Que faire dans ce contexte ?
Trois idées peuvent contribuer à améliorer les politiques de santé au travail :
1. L’entreprise gagne à être en prise avec la société par une action inclusive de profils éloignés a priori du monde du travail ;
2. La réussite des actions en faveur de la santé dans le monde du travail ne résultera pas seulement de l’adhésion des salariés, mais aussi des initiatives qu’ils prendront ;
3. Les entreprises mutualistes ont une légitimité à part pour exprimer la politique de santé au travail.
En 1er lieu, l’action inclusive se traduit par des politiques de recrutement favorables aux travailleurs handicapés, malades chroniques ou connaissant des troubles mentaux. Leur présence dans l’entreprise concourt à la santé globale de la société. Elle participe également à enrichir les prises de décision avec des points de vue nécessairement différents. L’action inclusive peut se traduire également avec la reconnaissance des aidants et l’aménagement de leurs conditions de travail, qui ont un impact sur leur qualité de vie et constitue par ailleurs une solution efficace pour permettre le maintien dans l’emploi de beaucoup de séniors.
En deuxième lieu, responsabiliser et rendre autonomes les salariés est une condition nécessaire pour qu’ils puissent prendre en main leur santé en ayant la liberté d’actionner les solutions qu’ils jugent les mieux adaptées parmi celles qui leur sont présentées dans leur environnement professionnel.

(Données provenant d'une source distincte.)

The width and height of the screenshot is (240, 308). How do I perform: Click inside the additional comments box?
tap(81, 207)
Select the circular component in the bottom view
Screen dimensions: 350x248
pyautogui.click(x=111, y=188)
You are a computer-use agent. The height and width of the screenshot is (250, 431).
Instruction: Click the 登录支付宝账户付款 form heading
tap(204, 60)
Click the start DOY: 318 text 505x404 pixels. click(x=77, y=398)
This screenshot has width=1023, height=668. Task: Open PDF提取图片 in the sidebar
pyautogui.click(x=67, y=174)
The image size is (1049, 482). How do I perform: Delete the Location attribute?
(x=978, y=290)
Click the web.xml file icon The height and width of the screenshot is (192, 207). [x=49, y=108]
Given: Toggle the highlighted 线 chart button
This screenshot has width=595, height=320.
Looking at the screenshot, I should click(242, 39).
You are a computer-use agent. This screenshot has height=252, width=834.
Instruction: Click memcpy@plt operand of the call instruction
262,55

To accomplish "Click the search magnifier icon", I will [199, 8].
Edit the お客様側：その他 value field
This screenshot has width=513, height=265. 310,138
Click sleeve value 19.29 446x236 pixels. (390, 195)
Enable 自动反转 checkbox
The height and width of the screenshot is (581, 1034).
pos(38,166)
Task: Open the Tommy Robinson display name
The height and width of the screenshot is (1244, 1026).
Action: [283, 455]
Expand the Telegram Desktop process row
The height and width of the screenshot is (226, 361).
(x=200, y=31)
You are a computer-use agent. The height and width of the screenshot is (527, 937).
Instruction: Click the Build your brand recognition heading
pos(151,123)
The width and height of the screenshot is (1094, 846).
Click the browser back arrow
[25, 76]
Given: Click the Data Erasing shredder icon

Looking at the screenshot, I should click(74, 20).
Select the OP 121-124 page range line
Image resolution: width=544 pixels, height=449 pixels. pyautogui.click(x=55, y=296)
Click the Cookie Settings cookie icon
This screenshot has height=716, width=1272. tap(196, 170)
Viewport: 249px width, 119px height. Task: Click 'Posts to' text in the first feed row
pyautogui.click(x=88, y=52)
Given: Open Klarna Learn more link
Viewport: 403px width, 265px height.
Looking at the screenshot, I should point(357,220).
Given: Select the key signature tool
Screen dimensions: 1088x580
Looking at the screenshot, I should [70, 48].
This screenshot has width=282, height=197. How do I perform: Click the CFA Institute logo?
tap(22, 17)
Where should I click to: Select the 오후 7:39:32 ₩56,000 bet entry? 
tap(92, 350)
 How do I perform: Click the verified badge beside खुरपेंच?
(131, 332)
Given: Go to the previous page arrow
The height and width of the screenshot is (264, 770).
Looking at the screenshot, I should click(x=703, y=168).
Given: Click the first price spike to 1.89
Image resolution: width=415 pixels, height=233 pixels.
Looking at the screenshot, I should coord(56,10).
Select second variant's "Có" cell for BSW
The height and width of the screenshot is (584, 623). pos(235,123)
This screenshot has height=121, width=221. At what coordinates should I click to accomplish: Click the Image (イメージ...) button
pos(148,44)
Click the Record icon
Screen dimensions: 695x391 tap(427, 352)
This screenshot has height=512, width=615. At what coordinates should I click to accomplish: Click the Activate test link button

À l’ultime, la solution doit pouvoir être une mobilité professionnelle, interne ou externe, géographique ou fonctionnelle, dont le salarié serait le promoteur. L’augmentation du taux d’activité des seniors, la lutte contre l’absentéisme, l’implication comme facteur de bien-être, la fluidité du marché du travail pourront nécessiter cette mobilité, et il faudra en donner les moyens au salarié.
En troisième lieu, la politique de santé au travail embrasse les choix d’organisation, la culture managériale et la formation, et un grand nombre des décisions prises chaque jour qui ont un impact sur la santé des salariés. Une analyse régulière de ces impacts, sans aller jusqu’à une application systématique du principe « health in all policies » à toutes les décisions managériales, produit de très bons résultats. Pour encourager l’adoption de ces « bonnes pratiques », il peut s’agir de lever des freins, qu’ils soient réglementaires ou liés à des mentalités en faisant davantage de pédagogie, de faciliter la comparaison des pratiques entre employeurs sur leur investissement dans le « capital humain ».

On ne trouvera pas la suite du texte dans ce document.